Em alguns casos, os próprios realizadores das produções já passaram por escolas semelhantes às que agora recebem a mostra. Para a organização, esse encontro ajuda a mostrar aos estudantes que o ensino superior e a produção artística podem estar ao alcance deles. “O estudante da escola pública que frequentava esse mesmo ambiente hoje volta como autor. Isso quebra barreiras de distanciamento”, afirma Suzana.
A experiência também busca mostrar que a produção cultural pode ser uma possibilidade profissional, especialmente para jovens que ainda não tiveram contato próximo com o setor audiovisual.
Incentivo público ajuda filmes a chegar ao público
A Mostra UniCine é realizada com recursos da Lei Paulo Gustavo, política pública criada para apoiar o setor cultural.
Para os realizadores, o incentivo não deve se limitar à produção das obras. Também é necessário garantir que os filmes encontrem público e circulem por diferentes espaços. “Não basta produzir filmes: é preciso criar condições para que essas obras circulem, encontrem público e sejam reconhecidas para além da própria bolha artística”, afirma Luís Fernando.
Segundo ele, levar o audiovisual às escolas contribui para formar novos espectadores e fortalecer a cadeia cultural do estado.
Programação em Nova Alvorada do Sul
Nesta quarta (19) e quinta-feira (20), a Escola Estadual Antônio Coelho terá sessões destinadas aos alunos do Ensino Fundamental e do Ensino Médio.
Para os anos finais do Ensino Fundamental, a sessão terá 32 minutos e 46 segundos e contará com os filmes:
- “A Agente”;
- “Hurluberlu”;
- “História das Máscaras”;
- “Estação”;
- “Glenda”;
- “Sesta do Meio-Dia”;
- “O Pálio da Minha Mãe”;
- “Carlos”.
As produções dialogam com conteúdos de Ciências, Arte, História e Língua Portuguesa.
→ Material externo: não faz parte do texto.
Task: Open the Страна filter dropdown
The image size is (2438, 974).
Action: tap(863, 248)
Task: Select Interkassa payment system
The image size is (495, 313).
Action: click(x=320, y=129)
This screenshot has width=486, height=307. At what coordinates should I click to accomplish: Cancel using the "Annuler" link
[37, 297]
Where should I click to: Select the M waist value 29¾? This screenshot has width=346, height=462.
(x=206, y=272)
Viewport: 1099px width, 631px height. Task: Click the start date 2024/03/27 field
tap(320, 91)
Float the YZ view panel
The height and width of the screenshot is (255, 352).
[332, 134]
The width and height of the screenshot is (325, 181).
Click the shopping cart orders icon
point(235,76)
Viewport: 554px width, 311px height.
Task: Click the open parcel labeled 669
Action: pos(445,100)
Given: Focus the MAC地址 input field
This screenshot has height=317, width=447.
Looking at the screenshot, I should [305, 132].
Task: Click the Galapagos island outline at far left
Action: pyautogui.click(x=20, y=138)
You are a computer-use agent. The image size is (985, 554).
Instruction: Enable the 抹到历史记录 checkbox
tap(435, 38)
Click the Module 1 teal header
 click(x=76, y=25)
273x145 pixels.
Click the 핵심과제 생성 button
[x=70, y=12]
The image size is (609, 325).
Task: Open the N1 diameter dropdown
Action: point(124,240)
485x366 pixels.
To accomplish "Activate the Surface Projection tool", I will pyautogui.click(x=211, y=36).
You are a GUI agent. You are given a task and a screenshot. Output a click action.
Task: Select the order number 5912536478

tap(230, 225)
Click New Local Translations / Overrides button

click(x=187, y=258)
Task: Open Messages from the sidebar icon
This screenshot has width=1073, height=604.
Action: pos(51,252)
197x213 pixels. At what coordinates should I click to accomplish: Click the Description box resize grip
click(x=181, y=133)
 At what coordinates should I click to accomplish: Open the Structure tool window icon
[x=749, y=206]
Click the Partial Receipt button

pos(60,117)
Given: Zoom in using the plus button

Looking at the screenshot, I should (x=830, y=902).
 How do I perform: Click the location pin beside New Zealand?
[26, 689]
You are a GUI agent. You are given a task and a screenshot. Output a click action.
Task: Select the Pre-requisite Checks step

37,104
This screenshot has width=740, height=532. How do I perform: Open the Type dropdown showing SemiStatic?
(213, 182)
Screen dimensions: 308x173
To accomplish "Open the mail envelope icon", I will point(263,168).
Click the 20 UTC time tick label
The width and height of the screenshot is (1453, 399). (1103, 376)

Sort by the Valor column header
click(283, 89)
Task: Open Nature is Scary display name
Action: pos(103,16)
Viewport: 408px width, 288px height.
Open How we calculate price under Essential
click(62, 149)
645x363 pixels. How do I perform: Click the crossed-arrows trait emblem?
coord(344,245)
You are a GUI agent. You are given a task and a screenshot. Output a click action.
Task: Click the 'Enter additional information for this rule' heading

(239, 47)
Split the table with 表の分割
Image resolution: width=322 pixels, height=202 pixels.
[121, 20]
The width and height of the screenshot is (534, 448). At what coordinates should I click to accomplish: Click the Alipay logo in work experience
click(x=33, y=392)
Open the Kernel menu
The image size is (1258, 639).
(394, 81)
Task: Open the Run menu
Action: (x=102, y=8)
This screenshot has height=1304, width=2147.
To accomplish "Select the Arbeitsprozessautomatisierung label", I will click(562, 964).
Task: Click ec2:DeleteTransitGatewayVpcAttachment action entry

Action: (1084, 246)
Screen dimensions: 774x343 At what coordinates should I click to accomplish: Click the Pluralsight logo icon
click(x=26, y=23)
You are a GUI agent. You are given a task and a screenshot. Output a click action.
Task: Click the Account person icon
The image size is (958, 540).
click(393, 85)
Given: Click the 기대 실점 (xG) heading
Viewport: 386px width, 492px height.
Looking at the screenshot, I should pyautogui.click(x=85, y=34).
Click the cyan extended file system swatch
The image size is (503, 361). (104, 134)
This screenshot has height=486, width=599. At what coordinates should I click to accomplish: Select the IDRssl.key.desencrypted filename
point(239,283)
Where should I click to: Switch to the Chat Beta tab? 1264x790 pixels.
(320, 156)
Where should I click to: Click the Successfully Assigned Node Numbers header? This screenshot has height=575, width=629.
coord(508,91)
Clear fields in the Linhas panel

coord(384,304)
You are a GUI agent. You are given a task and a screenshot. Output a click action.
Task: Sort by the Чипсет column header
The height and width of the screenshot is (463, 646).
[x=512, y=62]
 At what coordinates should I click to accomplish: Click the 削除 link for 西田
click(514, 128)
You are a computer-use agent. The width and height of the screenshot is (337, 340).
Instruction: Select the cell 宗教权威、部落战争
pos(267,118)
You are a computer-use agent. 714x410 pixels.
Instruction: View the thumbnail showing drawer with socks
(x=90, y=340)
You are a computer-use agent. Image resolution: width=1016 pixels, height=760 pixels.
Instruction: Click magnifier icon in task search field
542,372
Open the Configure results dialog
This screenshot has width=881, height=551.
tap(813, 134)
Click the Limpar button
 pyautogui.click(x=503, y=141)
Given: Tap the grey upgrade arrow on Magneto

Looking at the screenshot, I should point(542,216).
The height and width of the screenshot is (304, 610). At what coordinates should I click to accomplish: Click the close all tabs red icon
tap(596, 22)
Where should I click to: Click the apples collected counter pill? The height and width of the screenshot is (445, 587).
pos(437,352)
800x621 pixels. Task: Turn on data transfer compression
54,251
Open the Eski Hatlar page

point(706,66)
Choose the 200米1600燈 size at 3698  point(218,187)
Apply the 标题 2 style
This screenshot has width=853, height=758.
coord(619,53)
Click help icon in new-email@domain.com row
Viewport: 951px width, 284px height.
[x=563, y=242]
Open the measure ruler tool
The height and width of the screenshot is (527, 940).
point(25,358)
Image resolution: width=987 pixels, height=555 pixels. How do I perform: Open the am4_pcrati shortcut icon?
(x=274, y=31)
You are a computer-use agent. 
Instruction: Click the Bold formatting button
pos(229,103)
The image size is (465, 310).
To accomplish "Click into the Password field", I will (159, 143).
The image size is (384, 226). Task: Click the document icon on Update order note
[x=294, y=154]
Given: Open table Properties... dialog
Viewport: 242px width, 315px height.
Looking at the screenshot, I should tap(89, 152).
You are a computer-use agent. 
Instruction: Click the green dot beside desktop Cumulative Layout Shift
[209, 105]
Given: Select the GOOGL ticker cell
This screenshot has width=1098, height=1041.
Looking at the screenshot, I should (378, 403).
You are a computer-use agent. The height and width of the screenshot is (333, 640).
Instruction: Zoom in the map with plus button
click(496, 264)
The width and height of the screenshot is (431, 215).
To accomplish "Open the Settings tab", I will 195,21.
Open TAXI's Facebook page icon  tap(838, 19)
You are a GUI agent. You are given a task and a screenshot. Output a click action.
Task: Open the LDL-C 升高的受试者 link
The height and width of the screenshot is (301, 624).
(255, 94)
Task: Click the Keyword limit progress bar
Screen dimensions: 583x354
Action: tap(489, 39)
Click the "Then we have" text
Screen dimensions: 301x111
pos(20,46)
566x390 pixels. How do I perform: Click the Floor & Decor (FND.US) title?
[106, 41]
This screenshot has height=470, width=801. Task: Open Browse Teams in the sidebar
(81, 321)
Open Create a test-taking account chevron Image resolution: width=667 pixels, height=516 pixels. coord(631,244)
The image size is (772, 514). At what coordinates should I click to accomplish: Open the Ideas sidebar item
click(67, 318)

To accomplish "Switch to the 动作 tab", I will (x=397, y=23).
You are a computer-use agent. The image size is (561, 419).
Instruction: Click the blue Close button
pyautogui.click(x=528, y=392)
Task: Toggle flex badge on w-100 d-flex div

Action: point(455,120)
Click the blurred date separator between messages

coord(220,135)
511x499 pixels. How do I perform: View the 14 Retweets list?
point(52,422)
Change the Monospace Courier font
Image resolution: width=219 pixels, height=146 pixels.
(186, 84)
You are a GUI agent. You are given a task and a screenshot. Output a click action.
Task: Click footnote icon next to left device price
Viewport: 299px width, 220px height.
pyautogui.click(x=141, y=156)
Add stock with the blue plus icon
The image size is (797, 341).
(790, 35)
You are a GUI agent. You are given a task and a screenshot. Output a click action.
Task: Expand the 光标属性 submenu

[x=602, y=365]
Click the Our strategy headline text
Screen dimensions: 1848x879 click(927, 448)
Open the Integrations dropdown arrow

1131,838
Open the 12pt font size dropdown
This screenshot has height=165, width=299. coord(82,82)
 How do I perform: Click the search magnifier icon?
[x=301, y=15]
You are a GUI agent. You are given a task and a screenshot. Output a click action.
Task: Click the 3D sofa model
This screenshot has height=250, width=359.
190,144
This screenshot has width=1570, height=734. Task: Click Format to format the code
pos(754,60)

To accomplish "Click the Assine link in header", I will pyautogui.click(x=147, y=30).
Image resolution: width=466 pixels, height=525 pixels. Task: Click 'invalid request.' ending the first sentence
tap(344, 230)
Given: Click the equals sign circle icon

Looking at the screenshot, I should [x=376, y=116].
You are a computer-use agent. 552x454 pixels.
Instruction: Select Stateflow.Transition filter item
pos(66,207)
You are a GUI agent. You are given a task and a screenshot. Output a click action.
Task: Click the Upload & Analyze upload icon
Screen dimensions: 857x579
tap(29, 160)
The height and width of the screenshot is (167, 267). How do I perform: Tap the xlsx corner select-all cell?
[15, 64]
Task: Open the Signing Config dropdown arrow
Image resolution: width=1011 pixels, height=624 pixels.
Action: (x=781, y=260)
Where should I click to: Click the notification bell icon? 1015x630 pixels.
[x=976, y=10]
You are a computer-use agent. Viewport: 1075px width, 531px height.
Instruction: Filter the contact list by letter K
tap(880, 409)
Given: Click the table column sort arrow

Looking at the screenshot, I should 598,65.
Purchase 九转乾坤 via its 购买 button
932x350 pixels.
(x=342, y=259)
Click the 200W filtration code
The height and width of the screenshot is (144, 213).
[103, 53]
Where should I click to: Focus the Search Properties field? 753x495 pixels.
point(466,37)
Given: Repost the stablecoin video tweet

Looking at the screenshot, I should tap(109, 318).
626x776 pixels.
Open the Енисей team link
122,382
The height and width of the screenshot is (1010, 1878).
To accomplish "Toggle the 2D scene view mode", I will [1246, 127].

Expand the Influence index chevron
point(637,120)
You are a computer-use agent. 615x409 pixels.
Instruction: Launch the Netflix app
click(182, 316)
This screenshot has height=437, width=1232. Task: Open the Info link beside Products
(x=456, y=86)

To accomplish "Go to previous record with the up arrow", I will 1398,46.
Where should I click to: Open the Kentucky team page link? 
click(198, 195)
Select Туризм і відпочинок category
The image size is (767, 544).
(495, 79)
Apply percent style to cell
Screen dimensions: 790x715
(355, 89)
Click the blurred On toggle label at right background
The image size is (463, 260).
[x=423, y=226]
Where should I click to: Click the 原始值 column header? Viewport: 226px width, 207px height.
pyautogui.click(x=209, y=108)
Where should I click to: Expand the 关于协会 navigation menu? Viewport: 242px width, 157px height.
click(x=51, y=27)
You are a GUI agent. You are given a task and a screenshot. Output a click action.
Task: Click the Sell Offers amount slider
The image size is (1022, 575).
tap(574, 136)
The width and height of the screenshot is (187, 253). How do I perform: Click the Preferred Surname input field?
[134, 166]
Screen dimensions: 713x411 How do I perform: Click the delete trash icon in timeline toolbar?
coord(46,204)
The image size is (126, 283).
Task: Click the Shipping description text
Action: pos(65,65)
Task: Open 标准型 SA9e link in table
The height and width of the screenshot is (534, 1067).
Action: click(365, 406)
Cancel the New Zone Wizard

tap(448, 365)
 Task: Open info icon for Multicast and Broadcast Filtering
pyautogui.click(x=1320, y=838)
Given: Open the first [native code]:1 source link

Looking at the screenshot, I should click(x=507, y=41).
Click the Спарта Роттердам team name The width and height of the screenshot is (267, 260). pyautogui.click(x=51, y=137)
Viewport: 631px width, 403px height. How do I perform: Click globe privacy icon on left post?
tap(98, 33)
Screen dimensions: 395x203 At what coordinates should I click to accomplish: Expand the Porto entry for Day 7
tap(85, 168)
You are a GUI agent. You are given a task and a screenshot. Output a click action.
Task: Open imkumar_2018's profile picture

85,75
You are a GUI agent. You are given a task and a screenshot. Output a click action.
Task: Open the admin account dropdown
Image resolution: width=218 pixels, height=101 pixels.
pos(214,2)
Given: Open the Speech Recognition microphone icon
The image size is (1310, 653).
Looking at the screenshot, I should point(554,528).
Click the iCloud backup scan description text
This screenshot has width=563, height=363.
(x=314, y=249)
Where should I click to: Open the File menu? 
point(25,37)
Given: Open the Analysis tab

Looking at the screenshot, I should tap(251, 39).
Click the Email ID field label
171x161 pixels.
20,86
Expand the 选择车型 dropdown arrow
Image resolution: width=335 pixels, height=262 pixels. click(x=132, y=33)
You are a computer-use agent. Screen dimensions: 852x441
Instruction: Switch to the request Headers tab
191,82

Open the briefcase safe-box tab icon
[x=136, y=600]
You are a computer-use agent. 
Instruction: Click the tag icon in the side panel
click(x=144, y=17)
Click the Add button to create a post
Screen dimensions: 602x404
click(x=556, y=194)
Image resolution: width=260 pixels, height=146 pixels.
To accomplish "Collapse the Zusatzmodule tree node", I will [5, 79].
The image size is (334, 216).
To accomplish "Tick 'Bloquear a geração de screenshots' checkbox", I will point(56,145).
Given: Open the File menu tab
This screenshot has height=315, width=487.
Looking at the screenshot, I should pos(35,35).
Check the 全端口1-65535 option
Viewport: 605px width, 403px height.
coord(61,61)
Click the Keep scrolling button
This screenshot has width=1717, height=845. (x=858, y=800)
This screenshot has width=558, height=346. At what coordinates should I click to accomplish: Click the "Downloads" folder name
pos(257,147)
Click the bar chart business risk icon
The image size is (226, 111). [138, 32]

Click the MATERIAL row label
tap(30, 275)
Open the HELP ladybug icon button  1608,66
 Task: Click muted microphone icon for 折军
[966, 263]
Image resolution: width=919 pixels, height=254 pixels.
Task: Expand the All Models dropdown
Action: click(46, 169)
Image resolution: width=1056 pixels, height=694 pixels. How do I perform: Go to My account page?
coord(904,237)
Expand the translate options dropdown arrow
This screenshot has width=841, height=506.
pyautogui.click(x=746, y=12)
Para o Ensino Médio, a sessão terá 41 minutos e 57 segundos, com:
- “A Beira do Abismo”;
- “Fausto”;
- “Não Faltam Parafusos”;
- “Mergulho Ka’apor”;
- “O Discurso”.
Nesse bloco, os filmes estabelecem relações com Geografia, Língua Portuguesa, Sociologia, História e Filosofia.
Após as exibições, os alunos participam das rodas de conversa com a equipe da mostra e realizadores. A proposta é fazer do cinema uma ferramenta de educação, ampliar o repertório cultural dos estudantes e mostrar que histórias produzidas em Mato Grosso do Sul também podem ocupar as telas e provocar discussões dentro das escolas.